The thing with Pheobe is that I refuse to accept the life she has chosen for herself. I accept it no more than anyone I know would accept my life choices if I suddenly quit my job, lived off government money, and started selling meth. See? Some things are just plain unacceptable. But they are all CHOICES and that is what Pheoble refuses to accept or admit. Every step in her life is a choice - not trying to get well, not trying to get off the drugs, not losing weight, not doing ANYTHING that would give her the possibility of getting healthy - ALL FUCKING CHOICES.

I refuse to accept her VICTIMHOOD. She lives off government money out of laziness, fear, self-loathing, and just plain refusal to try and I despise that. It is a devastating feeling to hate your best friend's choices and no there is nothing - simply nothing more you can do to help. I mean FUCK! I hate that I despise her behavior - I hate that I am angry! But dammit, I can't fix her. And I refuse to continue to attempt to help someone who REFUSES TO HELP THEMSELF. I hate that I feel like the only way for me to stop getting sucked into her pity party is to separate myself from her and just stop listening to the babbling brook of bullshit that she can't seem to stop spewing.

Seriously! Who the fuck CHOOSES to live off social security at the age of fucking 30!?!?!?!? And how the FUCK does our government even let shit like that happen? Think about it. She's paid into the system (part-time) for under 10 years total. By the time I retire, I'll have paid into the system for over 40 years at full-time DECENT pay - roughly less time than she will have been LIVING OFF IT FOR FREE. Just how the FUCK does that even work? That makes no fucking sense to me at all.

◆ **DATA BLOCK**
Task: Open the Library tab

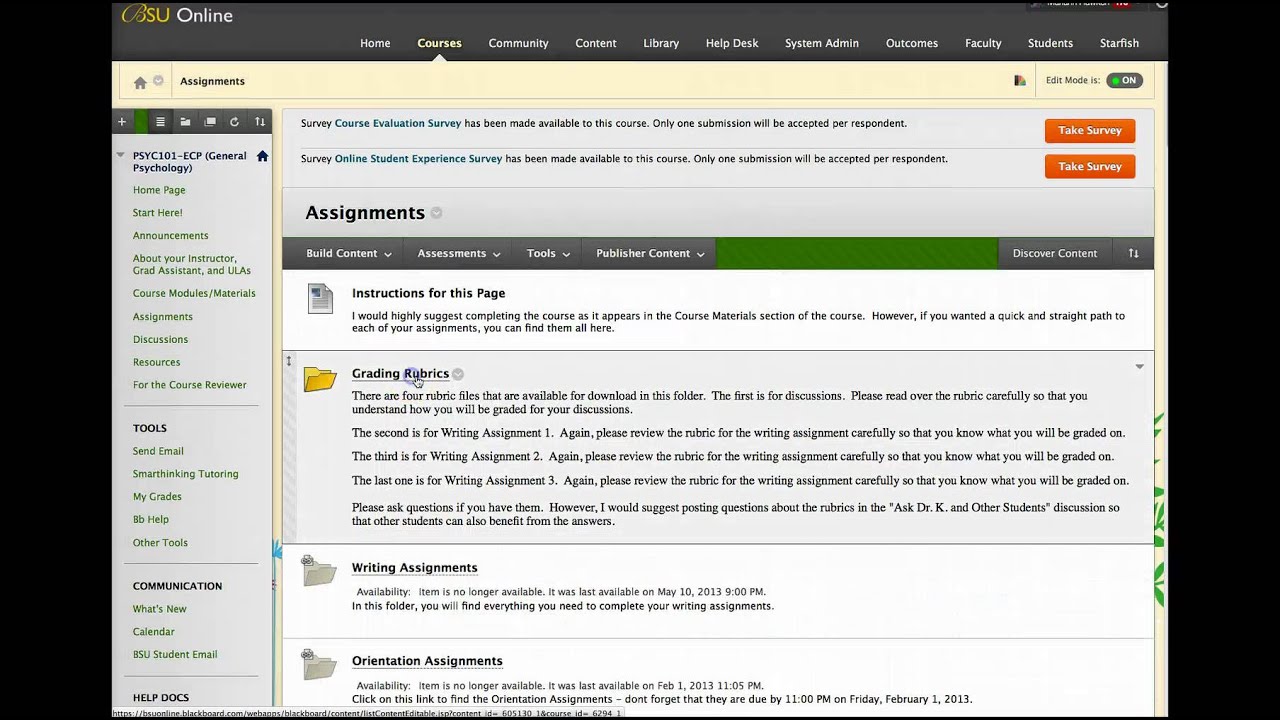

◆ **TASKS FOR THIS EXERCISE**
a. Reproduce the passage about a friend's choices from "I refuse to accept her" up to and including "to stop spewing.".
b. Write the next part of the passage about a friend's choices, picking up after its final sentence.
The material after the passage about a friend's choices is separate from that passage.

◆ **OUTPUTS**
a.
I refuse to accept her VICTIMHOOD. She lives off government money out of laziness, fear, self-loathing, and just plain refusal to try and I despise that. It is a devastating feeling to hate your best friend's choices and no there is nothing - simply nothing more you can do to help. I mean FUCK! I hate that I despise her behavior - I hate that I am angry! But dammit, I can't fix her. And I refuse to continue to attempt to help someone who REFUSES TO HELP THEMSELF. I hate that I feel like the only way for me to stop getting sucked into her pity party is to separate myself from her and just stop listening to the babbling brook of bullshit that she can't seem to stop spewing.

b.
I just want to scream at her! FUCK YOU!! GET OFF YOUR FAT, LAZY, BULLSHITTING ASS AND DO SOMETHING WITH YOUR FUCKED UP LIFE!!!!!!!! STOP MAKING THIS CHOICE TO BE MISERABLE AND ALONE AND UNHAPPY AND STOP LOOKING FOR EVERYONE TO PITY YOU AND DO SOMETHING YOU FUCKING LOSER!!!!!!!!!!!!!!!!!!!!!!! Or, on the other hand, just lay down and die like you've been trying to do for the last three years. Either way, I can't sit around and watch you anymore.

LOOK, I am not a terrible person. The thing is, though, I just can't accept that my previously beautiful, normal friend has decided to turn her life to toal shit and there's not a fucking thing I can do about it. I simply do NOT know how to deal with this. It is part of why I want to get drunk every night. Because little by little, it happens to everyone I know - EVERYONE EITHER LEAVES ME OR I AM FORCED TO LEAVE THEM. And being all alone in this world, truly alone, is my absolute greatest fear. Fuck snakes and spiders and height and fire and torture and a painful death - my fear is having NO ONE. Maybe that's why I do risky, unhealthy shit like fuck my brother's friend? Fuck.

I don't have anybody. I can't tell anyone the whole truth about anything.

No one really loves me. No one TRULY cares - like, no one I know feels like their life would fall apart (like mine has since Vin died) if I died.

Maybe I am not worth it?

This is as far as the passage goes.